_Set of tasks_:
A: Answer these questions about the court opinion on juror selection, marking each answer with the same numeral:
(i) To whom does the text say Juror Number 16A had no uncertainty about returning his daughter for treatment?
(ii) In the passage quoted from Haisten v. Kubota Corp., how did the potential juror answer when asked whether he could render a fair and impartial verdict?
(iii) How many years earlier had the niece of Juror Number 41 been Dr. Cawthon's patient?
B: Carry on the court opinion on juror selection from its final line.

_Exercise passage_:
%%
Juror Number 16A expressed no uncertainty about his ability either to render a fair verdict according to the evidence or to return his daughter to Dr. Cawthon's partner for treatment. Compare Boykin v. Keebler, 648 So.2d 550, 551-52 (Ala.1994); Wright v. Holy Name of Jesus Medical Center, 628 So.2d 510 (Ala.1993). Here, as in Haisten v. Kubota Corp., 648 So.2d 561, 564 (Ala.1994),

"the trial judge questioned the potential juror. The trial judge observed [his] demeanor and weighed [his] answers accordingly. [He] was asked whether [he] could render a fair and impartial verdict, and [he] answered affirmatively. The record shows no abuse of discretion."

The trial court questioned Juror Number 41, whose niece had been Dr. Cawthon's patient three years earlier, as follows:

"Q. Do you feel if you are selected to serve on this jury, that would cause [you] to say, wait, you have to do a little bit more, plaintiff, than what the law requires you to do before I say that Doctor Cawthon is negligent. At the same time--did you have a good result with your niece?
%%
_Raw data_:
%%
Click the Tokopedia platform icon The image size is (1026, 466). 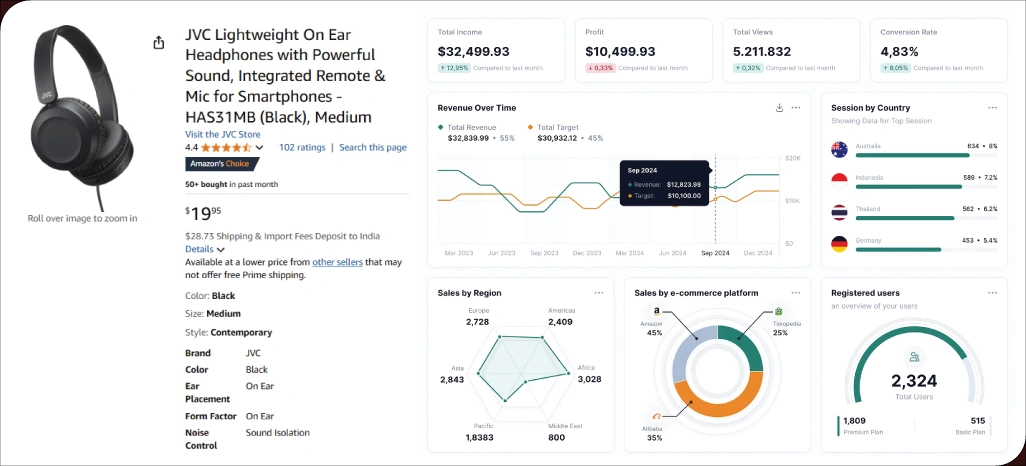point(779,312)
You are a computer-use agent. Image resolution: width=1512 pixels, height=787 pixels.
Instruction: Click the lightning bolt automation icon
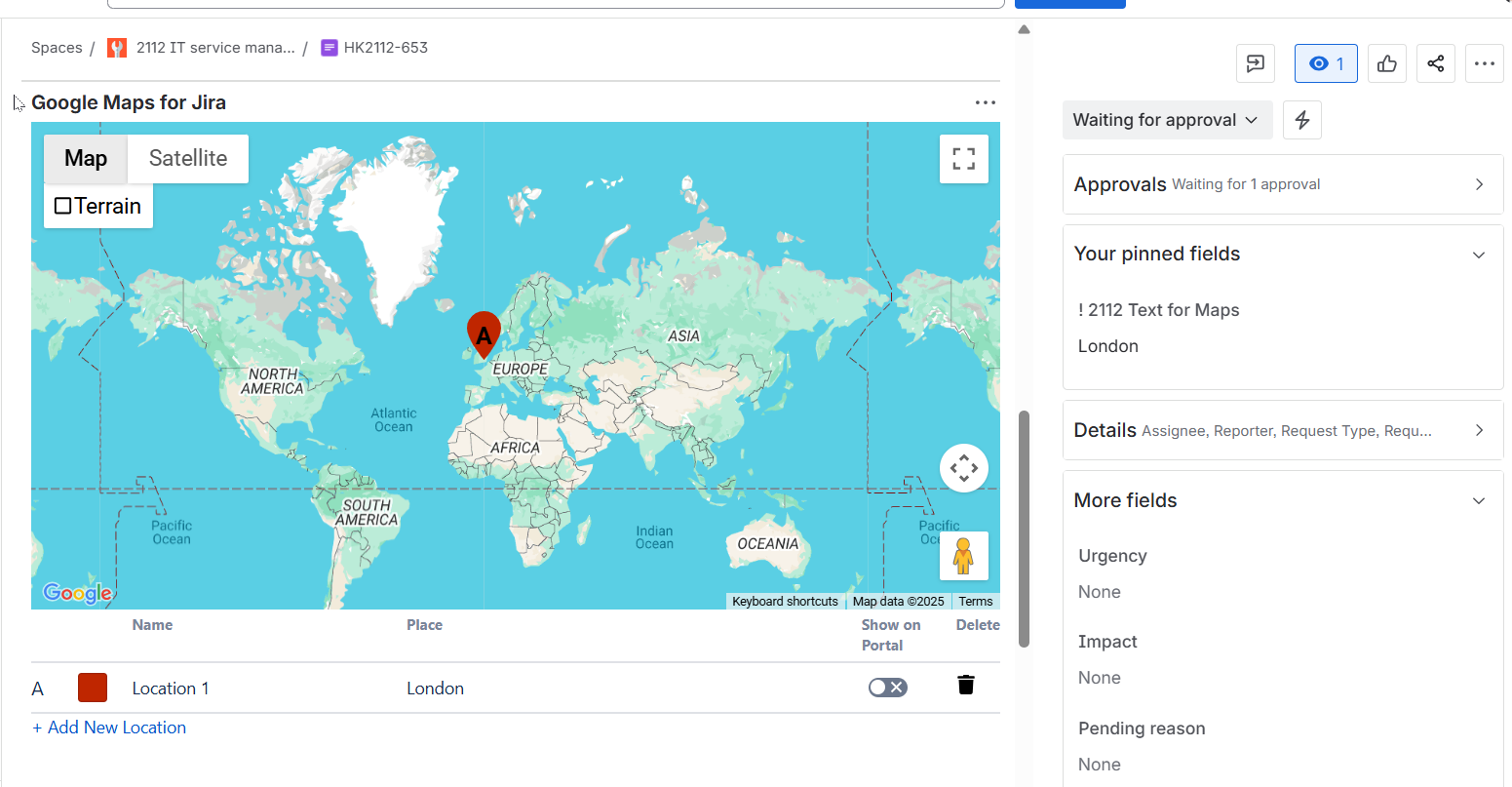1301,120
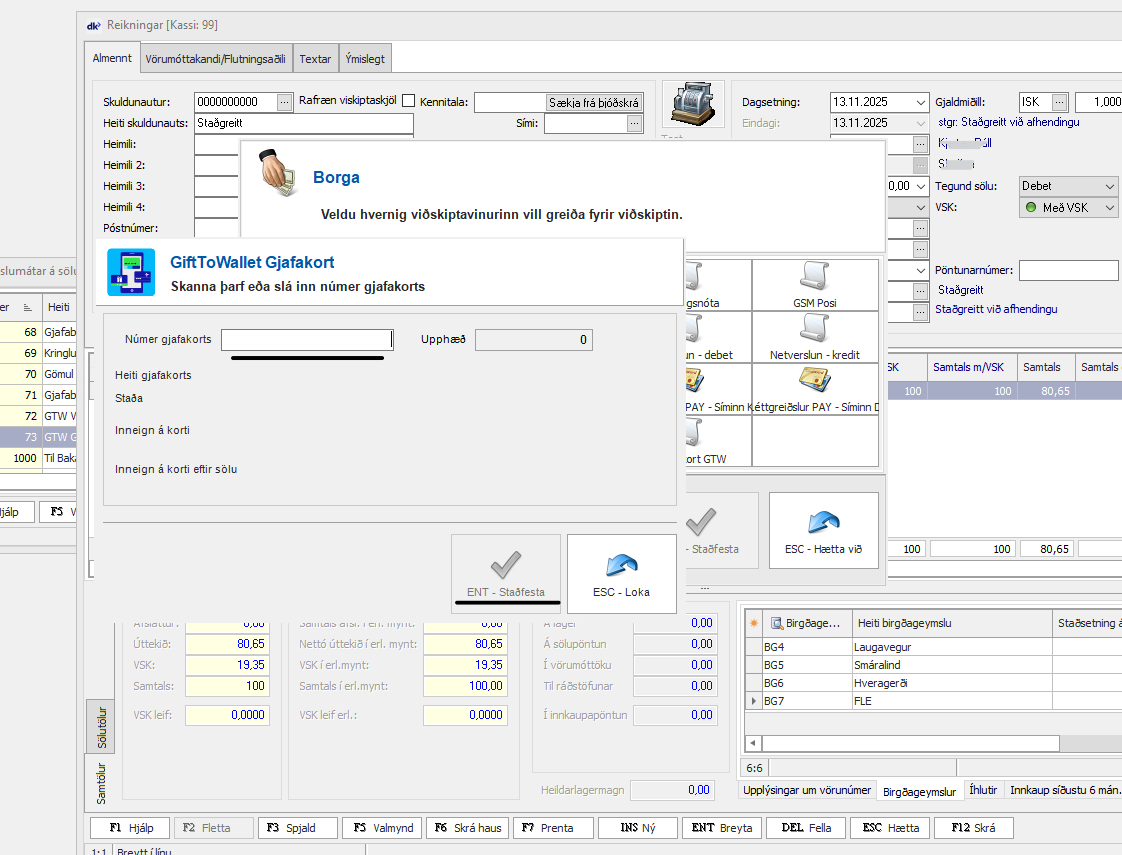1122x855 pixels.
Task: Open the Dagsetning date dropdown
Action: pos(920,102)
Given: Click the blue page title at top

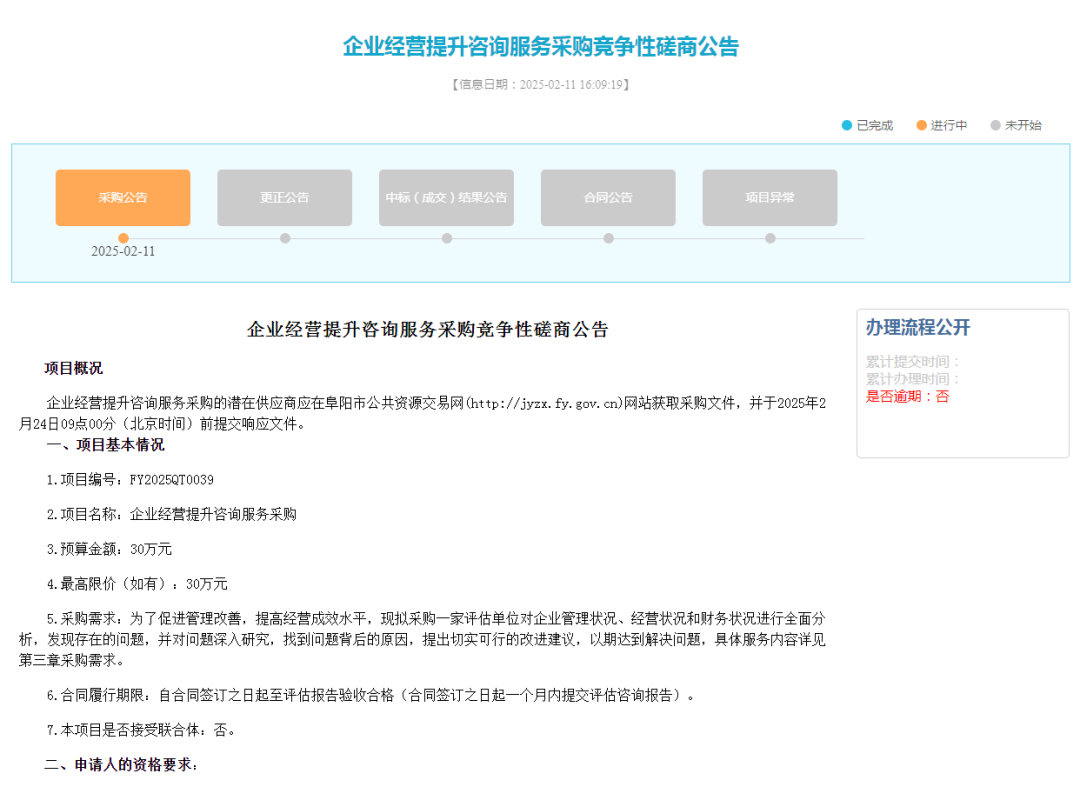Looking at the screenshot, I should [x=540, y=46].
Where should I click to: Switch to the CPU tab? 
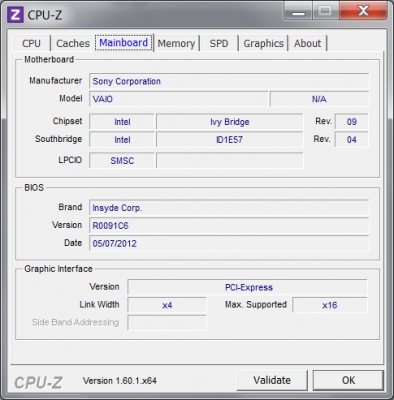(32, 43)
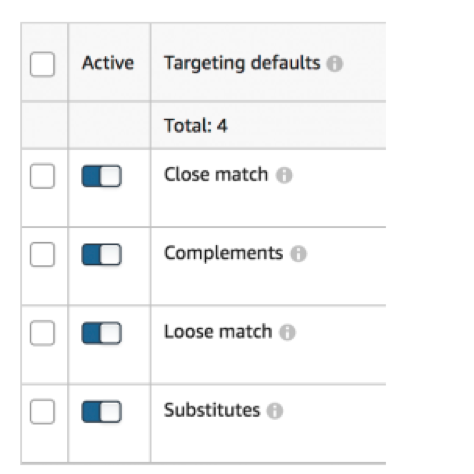Check the Substitutes row checkbox

tap(42, 411)
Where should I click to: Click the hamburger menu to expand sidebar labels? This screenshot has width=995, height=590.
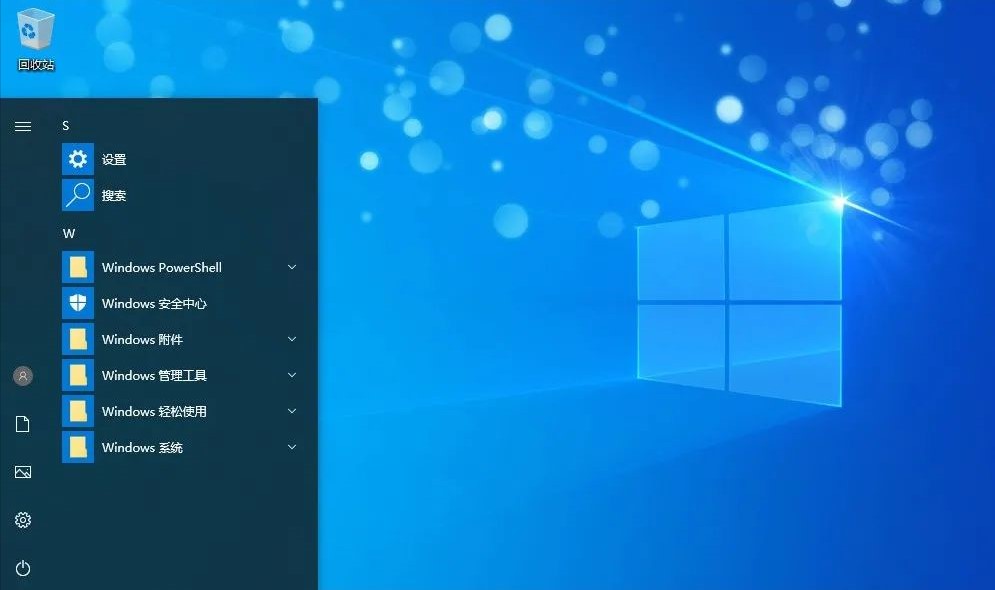(x=22, y=127)
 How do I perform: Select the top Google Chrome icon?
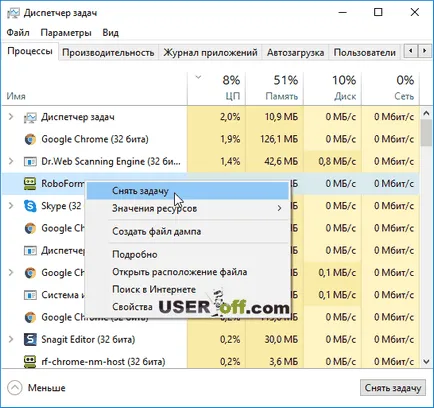click(x=30, y=139)
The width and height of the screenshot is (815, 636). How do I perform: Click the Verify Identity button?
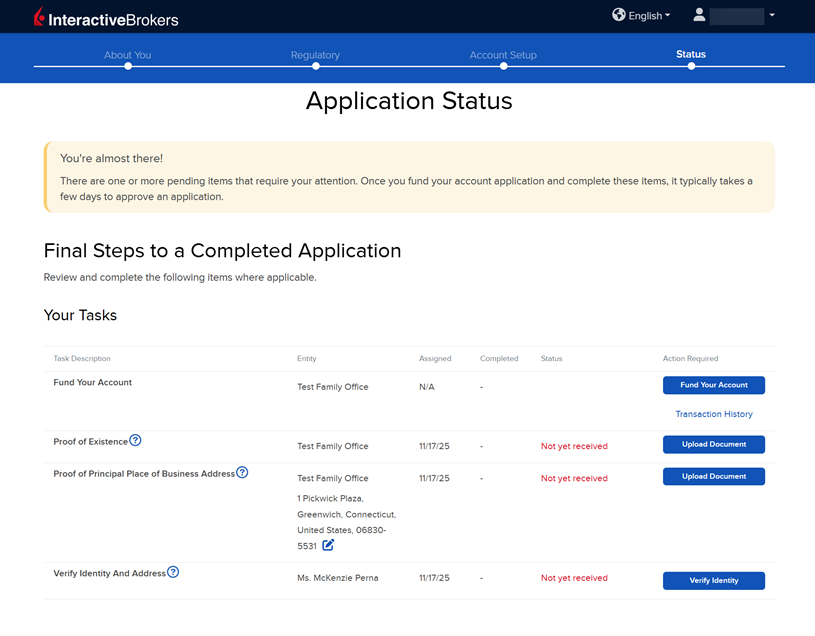click(713, 580)
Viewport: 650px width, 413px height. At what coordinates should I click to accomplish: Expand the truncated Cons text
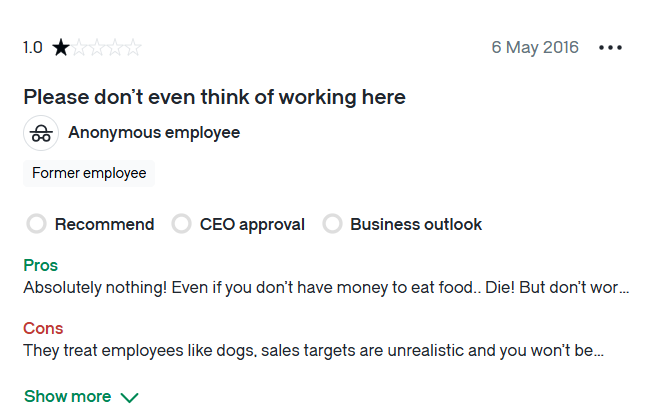313,350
%%
_Results in order_:
A:
(i) Dr. Cawthon's partner.
(ii) Affirmatively.
(iii) Three years earlier.

B:
"A. Yeah.

"Q. At the same time, of course you are not going to be against Doctor Cawthon, in favor of the plaintiff, and you feel you can do that and take your niece back to the doctor, you can say you were at fault in this case, Doctor Cawthon?

"A. Yeah, I think I can be honest with the problem. If the evidence is there, that's what it's weighed on.

"Q. Okay. And you could tell Doctor Cawthon you were negligent in this case, although you treated my niece, but you were negligent in this case?

"A. Well, if the evidence is there--."

In Boykin v. Keebler, our supreme court held that a veniremember whose daughter was a patient of the defendant physician was presumed to be "probably prejudiced" in favor of the physician. The court explained:

"[I]t is clear that the association between a mother and the doctor who treats her child is inherently a close, personal relationship built upon trust and confidence. That relationship requires that the mother and her child's doctor be in close consultation regarding the child's health and well-being. It follows that the same 'probable prejudice' that arises where a patient sits in judgment of his physician's case also arose under the facts of this case."

Boykin, 648 So.2d at 552. Here, the fact that the niece of Juror Number 41 had been Dr. Cawthon's patient did not give rise...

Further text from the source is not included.